Что не любить она не может"),

до этого "бесстыднорастянутого на столе казармы окровавленного тела" – какой страшный путь!

Не кажется ли, что у Л. Толстого последнее обнажение человека от всего человеческого, сведение подобия и образа Божия к образу звериному, скотскому, – в сладострастии, в болезни, в деторождении, в смерти – граничит иногда с бесцельною и злорадною жестокостью? Он не довольствуется страшным: он ищет до конца оголяющего, цинического, того смешного и страшного вместе, что есть у Данте в веселии дьяволов, в отчаянии грешников.

После Бородинского сражения, на перевязочном пункте, в палатке для раненых, "на столе сидел татарин, вероятно, казак, судя по мундиру, брошенному подле. Четверо солдат держали его.
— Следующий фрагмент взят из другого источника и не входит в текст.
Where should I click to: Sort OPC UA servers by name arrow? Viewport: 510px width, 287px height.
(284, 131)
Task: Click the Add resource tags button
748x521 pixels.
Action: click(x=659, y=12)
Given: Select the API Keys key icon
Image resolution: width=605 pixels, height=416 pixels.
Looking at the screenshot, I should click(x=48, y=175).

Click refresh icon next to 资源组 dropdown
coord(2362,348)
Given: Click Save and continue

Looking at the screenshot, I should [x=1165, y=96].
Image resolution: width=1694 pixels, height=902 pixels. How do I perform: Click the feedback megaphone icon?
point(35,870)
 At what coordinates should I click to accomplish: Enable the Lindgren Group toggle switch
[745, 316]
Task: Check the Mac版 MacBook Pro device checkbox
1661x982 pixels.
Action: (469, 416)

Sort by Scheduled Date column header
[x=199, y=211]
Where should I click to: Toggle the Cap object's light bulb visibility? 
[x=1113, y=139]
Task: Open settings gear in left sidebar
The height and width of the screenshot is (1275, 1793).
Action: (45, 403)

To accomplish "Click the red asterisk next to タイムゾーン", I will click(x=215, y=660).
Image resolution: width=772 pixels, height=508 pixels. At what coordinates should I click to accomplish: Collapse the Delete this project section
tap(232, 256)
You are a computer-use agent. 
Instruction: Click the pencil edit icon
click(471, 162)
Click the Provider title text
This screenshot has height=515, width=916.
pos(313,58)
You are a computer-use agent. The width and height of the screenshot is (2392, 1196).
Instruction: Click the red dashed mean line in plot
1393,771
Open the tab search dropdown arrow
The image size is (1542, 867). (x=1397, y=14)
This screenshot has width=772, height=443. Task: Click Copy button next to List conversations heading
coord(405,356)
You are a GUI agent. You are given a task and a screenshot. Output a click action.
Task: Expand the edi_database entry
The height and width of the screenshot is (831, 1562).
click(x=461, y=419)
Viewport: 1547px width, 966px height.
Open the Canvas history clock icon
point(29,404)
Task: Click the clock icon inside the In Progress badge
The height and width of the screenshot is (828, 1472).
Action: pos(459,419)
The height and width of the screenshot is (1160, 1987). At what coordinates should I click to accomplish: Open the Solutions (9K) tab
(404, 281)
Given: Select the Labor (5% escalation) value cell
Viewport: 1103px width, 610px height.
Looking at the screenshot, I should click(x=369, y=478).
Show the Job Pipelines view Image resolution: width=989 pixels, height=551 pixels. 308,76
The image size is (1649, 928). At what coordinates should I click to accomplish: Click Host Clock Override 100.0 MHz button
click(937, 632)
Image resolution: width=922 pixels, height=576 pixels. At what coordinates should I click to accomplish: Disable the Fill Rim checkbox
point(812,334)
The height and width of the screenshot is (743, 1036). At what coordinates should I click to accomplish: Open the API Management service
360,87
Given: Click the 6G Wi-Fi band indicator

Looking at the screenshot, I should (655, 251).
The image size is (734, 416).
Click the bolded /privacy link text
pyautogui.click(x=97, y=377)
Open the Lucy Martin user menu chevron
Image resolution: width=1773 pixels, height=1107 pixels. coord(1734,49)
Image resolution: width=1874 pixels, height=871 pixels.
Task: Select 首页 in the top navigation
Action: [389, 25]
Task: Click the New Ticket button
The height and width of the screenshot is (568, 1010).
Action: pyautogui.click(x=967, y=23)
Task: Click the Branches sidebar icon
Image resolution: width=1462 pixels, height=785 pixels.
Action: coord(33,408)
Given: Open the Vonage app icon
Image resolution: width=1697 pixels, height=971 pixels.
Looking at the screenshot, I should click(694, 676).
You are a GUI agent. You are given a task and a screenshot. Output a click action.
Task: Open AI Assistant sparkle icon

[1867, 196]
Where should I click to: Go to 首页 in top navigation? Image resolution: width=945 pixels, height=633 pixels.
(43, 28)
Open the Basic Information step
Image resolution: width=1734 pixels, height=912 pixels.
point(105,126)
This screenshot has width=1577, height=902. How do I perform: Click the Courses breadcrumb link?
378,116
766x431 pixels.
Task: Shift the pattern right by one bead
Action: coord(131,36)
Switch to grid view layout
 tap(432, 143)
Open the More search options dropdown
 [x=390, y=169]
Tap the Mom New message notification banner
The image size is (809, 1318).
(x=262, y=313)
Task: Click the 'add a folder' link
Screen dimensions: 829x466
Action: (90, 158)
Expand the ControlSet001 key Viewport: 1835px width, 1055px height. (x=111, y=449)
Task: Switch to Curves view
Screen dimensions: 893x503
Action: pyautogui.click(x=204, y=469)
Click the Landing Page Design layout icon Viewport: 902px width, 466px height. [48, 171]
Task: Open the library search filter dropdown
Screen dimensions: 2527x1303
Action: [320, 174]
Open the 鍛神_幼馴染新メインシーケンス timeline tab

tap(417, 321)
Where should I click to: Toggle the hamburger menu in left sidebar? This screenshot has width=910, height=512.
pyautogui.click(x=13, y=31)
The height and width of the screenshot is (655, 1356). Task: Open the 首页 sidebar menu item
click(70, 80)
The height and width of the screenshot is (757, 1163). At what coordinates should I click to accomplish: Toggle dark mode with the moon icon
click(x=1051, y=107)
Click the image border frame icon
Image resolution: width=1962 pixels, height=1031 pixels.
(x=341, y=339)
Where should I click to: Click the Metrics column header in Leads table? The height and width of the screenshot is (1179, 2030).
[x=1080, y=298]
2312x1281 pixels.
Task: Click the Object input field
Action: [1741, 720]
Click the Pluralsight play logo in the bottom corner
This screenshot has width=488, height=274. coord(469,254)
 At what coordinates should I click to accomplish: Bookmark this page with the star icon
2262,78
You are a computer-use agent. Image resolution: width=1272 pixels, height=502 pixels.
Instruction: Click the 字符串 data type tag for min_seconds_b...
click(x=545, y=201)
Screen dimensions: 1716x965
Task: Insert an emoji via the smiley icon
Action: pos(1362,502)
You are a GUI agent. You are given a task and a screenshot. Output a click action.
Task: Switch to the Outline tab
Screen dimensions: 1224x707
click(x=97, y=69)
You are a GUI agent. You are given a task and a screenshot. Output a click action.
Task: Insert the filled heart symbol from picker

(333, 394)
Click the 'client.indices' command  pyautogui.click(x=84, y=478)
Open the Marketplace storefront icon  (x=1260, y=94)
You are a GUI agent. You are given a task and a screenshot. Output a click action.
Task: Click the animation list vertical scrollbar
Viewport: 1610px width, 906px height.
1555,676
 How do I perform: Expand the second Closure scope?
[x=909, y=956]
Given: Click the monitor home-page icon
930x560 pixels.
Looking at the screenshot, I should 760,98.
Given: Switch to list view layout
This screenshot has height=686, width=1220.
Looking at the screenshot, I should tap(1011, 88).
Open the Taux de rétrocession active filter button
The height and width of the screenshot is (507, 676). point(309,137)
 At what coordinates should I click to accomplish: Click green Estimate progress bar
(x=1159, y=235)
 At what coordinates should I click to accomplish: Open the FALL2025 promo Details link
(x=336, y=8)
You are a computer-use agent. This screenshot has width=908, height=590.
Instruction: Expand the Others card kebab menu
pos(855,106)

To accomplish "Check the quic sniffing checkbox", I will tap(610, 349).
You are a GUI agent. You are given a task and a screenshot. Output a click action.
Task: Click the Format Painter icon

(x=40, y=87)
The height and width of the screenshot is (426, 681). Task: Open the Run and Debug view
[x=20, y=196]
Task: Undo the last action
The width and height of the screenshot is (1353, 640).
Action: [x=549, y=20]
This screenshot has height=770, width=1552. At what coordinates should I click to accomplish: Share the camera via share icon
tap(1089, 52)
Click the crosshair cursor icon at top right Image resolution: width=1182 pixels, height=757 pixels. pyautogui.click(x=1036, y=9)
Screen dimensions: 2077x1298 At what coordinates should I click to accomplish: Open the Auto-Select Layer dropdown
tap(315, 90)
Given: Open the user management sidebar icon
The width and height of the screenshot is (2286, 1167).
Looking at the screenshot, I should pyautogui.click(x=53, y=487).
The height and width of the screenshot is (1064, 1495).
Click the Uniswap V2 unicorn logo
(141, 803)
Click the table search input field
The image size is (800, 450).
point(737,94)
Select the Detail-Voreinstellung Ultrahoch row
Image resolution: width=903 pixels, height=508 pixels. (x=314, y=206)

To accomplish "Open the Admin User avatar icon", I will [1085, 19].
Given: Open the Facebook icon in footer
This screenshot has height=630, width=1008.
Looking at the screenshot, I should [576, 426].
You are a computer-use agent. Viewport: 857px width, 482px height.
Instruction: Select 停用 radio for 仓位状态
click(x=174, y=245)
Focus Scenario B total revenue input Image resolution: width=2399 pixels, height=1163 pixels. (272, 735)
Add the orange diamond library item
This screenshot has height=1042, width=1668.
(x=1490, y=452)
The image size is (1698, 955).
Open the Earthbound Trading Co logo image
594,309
Доктор в очках что-то резал в его коричневой мускулистой спине.

– Ух, ух, ух!.. – как будто хрюкал татарин и вдруг, подняв свое скуластое, черное, курносое лицо, оскалив белые зубы, начинал рваться, дергаться и визжать пронзительно-звенящим, протяжным визгом.

Это курносое черное лицо с оскаленными белыми зубами – не видение ли "Ада" или "Страшного Суда"? В расщелине какого-нибудь проклятого "круга" не мог ли бы точно так же "хрюкать" по-свиному грешник, которого мучают бесы?

На другом столе, в той же палатке, лежал большой, полный человек. "Несколько фельдшеров навалились на грудь этому человеку и держали его. Белая, большая полная нога быстро и часто, не переставая, дергалась лихорадочными трепетаниями. Человек этот судорожно рыдал и захлебывался. Два доктора, молча – один был бледен и дрожал – что-то делали над другою красною ногой этого человека". Этот несчастный красавец – Анатоль, любимец женщин, жених Наташи, соперник князя Андрея. – Его поднимали и успокаивали.

– Покажите мне… О-о-о! о! о-о-о! – слышался его прерываемый рыданиями, испуганный и покорившийся страданию стон. – Раненому показали в сапоге с запекшеюся кровью отрезанную ногу.

– О! О-о-о! – зарыдал он, как женщина.

В этой часто и быстро дергающейся лихорадочными трепетаниями белой ноге изнеженного красавца, в этой животно-бессмысленной и детски-жалобной прихоти раненого увидеть отрезанную часть своего тела, как будто для того, чтобы в последний раз проститься с нею, – есть нечто страшное и в то же время смешное, смешное в страшном, так же как в свином "хрюкании" татарина.

В "Хозяине и работнике" замерзший купец Брехунов "застыл как мороженая туша, и как были у него расставлены ноги, так, раскорячившись, его и отвалили с Никиты". Казалось бы – все уже кончено. Л. Толстой, добродетельный старец Аким, проделал все, что ему нужно, над несчастным Брехуновым – "доконал" его, довел-таки этот кремень сквозь бесконечные ужасы и муки плоти до христианского размягчения, воскресения, сгладил все острые углы его личности, округлил до совершенной каратаевской "круглости". Брехунов положил душу свою за брата, умер в Боге. Казалось бы, можно и пожертвовать последнею, гениально-живою, живописною, но ведь и животною, циническою черточкою, закрыть ее от наших глаз тем суеверно-стыдливым покровом, который древние трагики набрасывали на искаженные лица умирающих героев. Но вот – как будто вдруг выглядывает из-за христианского старца Акима неисправимый язычник, старый леший, дядя Ерошка, и с, по-видимому, невинною, нечаянною, на самом деле лукавою насмешкою мстит своему двойнику за христианское воскресение духа этим унизительным, скотским положением мертвого тела, которое, может быть, когда-нибудь при звуке трубы и воскреснет в нетление и будет принято на лоно Божье, а пока все-таки, безобразно и нелепо расставив ноги, "раскорячившись", застыло как "мороженая туша". Это – последний, кажущийся ненужным и кощунственным, удар той святыне человеческого тела, во всей своей немощи и тленности все же "богоподобного", которую и в жизни, и в смерти так умели чтить эллины-язычники в противоположность язычникам-варварам.